The slow burn of a long-term slowdown

The Flatiron Building stands next to Madison Square Park as streets remain less busy due to the continuing outbreak of the coronavirus disease (COVID-19) in the Manhattan borough of New York, May 5, 2020.

We’re not in a space race anymore, or an arms race, or any kind of race right now. And even if we were, it doesn’t seem like we’d be winning.

As fast-moving as it may feel, the world has really been slowing down for decades. From the global population, to the economy, to technology, the rate of innovation and growth has practically ground to a halt. That’s according to Danny Dorling, a professor of geography at Oxford University and author of Slowdown: The End of the Great Acceleration — and Why It’s Good for the Planet, the Economy, and Our Lives.

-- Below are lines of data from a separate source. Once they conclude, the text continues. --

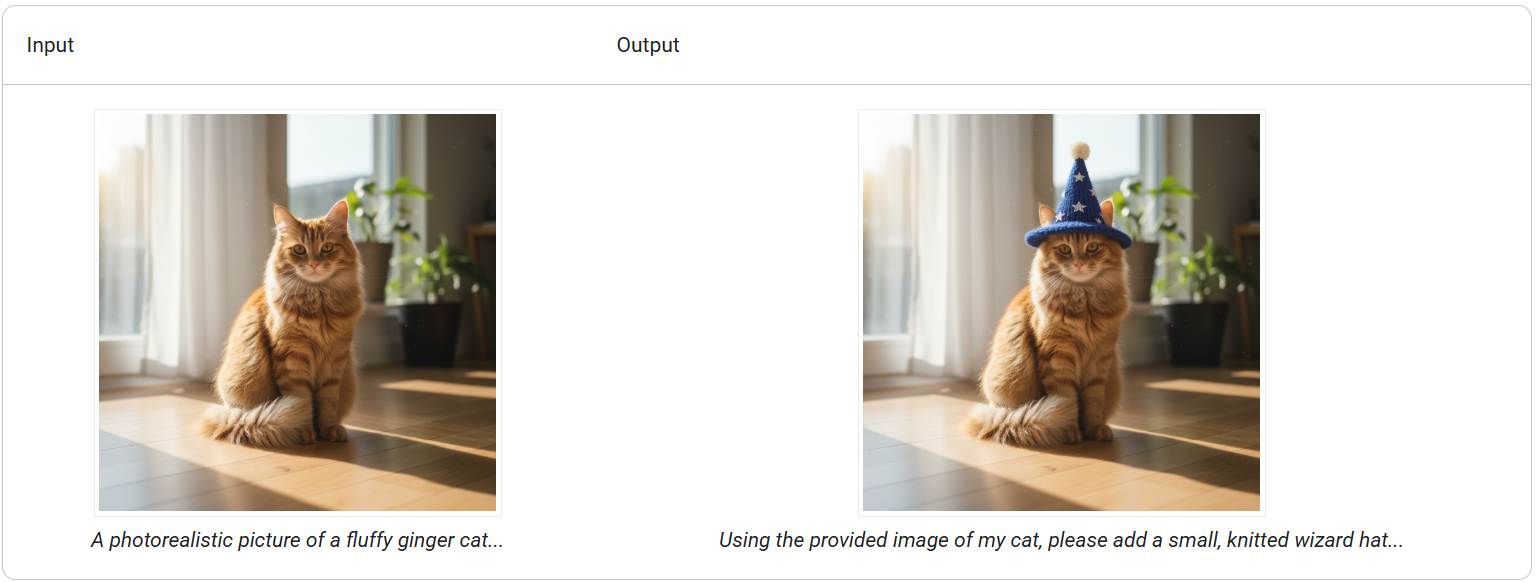The image size is (1536, 582).
Task: Click the pom-pom atop the wizard hat
Action: [x=1080, y=150]
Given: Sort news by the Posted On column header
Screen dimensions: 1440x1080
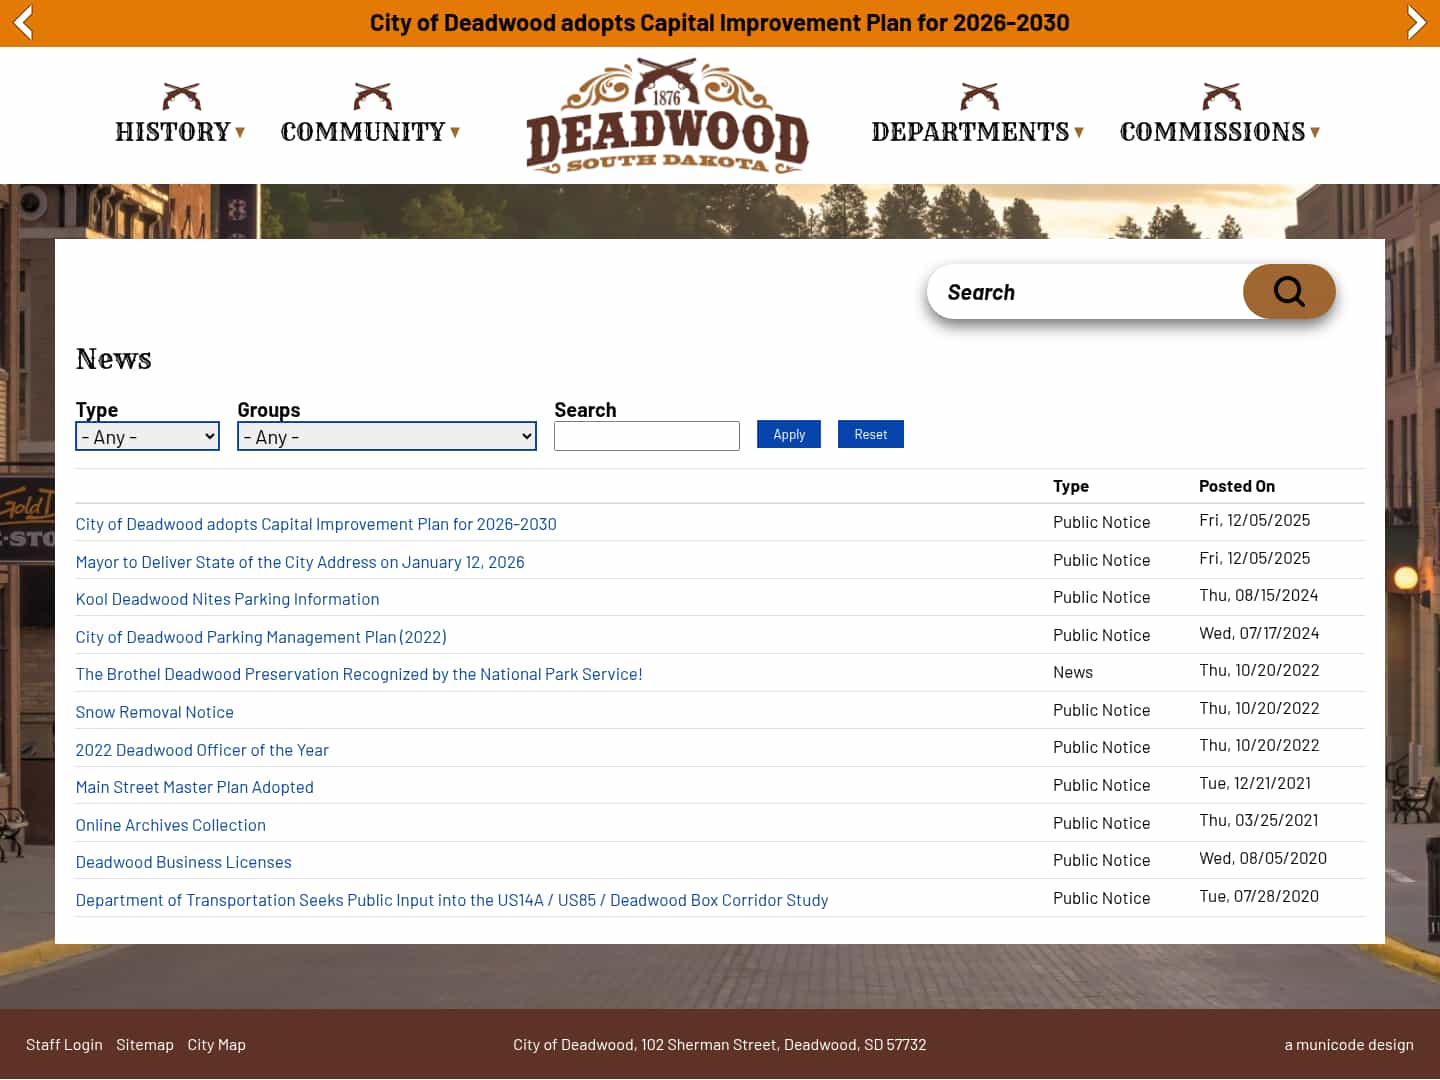Looking at the screenshot, I should coord(1236,485).
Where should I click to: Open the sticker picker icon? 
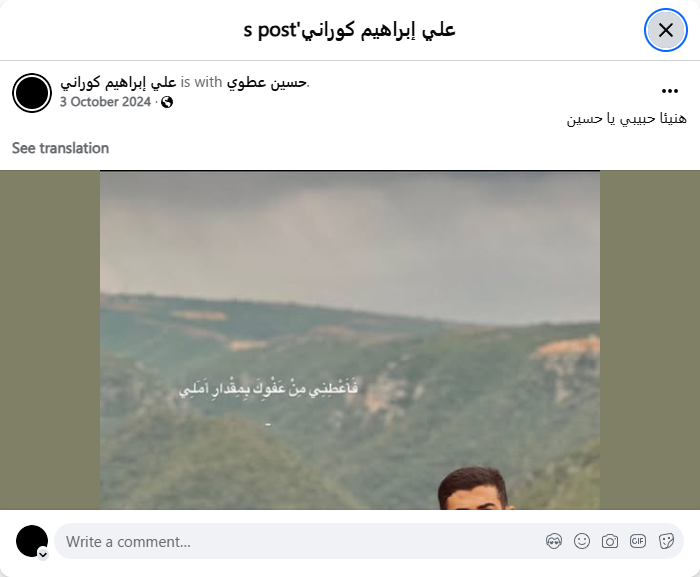point(666,541)
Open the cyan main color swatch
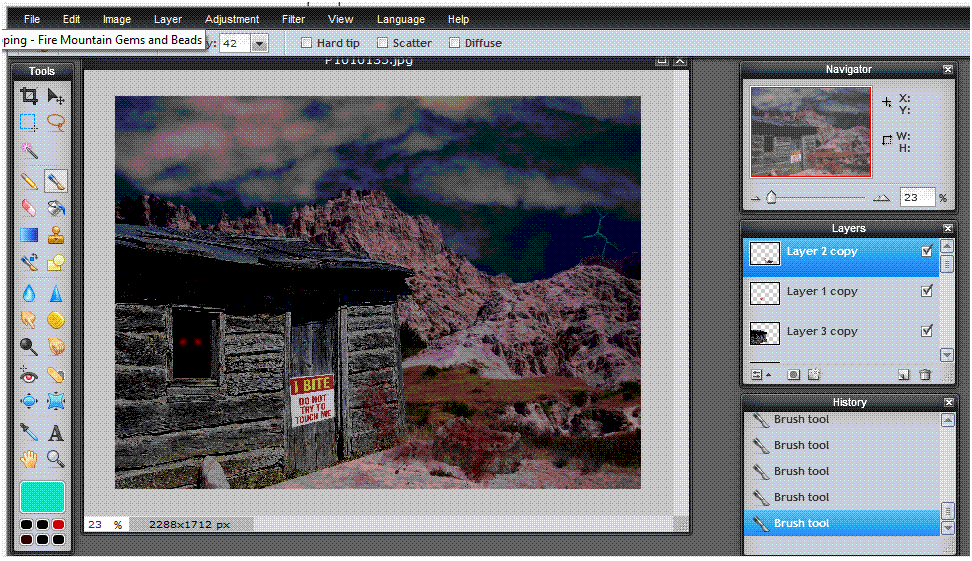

Related: What will a post-coronavirus world look like?

“We don’t expect our children to have that different a life from ours, and, although our life is more different to our parents, their lives were much more different to their parents,” Dorling said. “And this is everything from chance of dying, to what they consume, to what they throw away.”

The idea that we’re slowing down or reaching a growth plateau seems to run counter to concerns about overpopulation. The Earth’s human population went from about 1 billion at the start of the 1800s to nearly 8 billion now. Dorling said that our population doubling, and doubling, and doubling again in the span of just a few hundred years has never happened before to our species, and it won’t happen again.

“The UN and many other bodies that look at demographic trends say that within the next century, maybe within just 70 or 60 years, we’ll hit stability,” Dorling said. “Population on the planet will stop growing for human beings and then we’ll have a slight reduction.”

Related: The economics of a global emergency

The clearest proof of this gradual population slowdown is the steadily dipping birth rates around the world. In many countries, birth rates have fallen below two children per woman in a lifetime, putting population growth below replacement level. In South Korea, the rate has dropped below one child per woman, meaning the population is poised to halve in a single generation.

We can see this larger slowdown in other areas, too. Even before the pandemic shut down economies around the world, global GDP had seen less and less growth for decades. Similarly, our technological innovations, which, for hundreds of years, grew in leaps and bounds, have been tapering off.

“We cannot do things fundamentally differently to how we did them 10 or 20 years ago, whereas the difference for our grandparents and parents was much, much bigger in their lifetime,” Dorling said.

As an example, the tractor is only a little more than a century old, and before that, we were using horses, which Dorling calls “an enormous change.” By comparison, our lives since birth have changed very little.

Related: A path out of a pandemic

Some of this may seem like bad news. On the surface, a slowdown sounds like a decline, whether it’s for our quality of life or for our expected wealth. But Dorling says this slowdown might just be what the world needs. For one thing, fewer people means less consumption, and less consumption means less pollution. Plus, Dorling says it’s worthwhile to ask ourselves what the purpose is of the innovations we’re still making.

“I quite like the idea of my children living a life that is not dramatically different to mine,” Dorling said. “I don’t think that some of the ways in which we’ve accelerated our lives have necessarily improved our lives — we’ve just done it because we can.”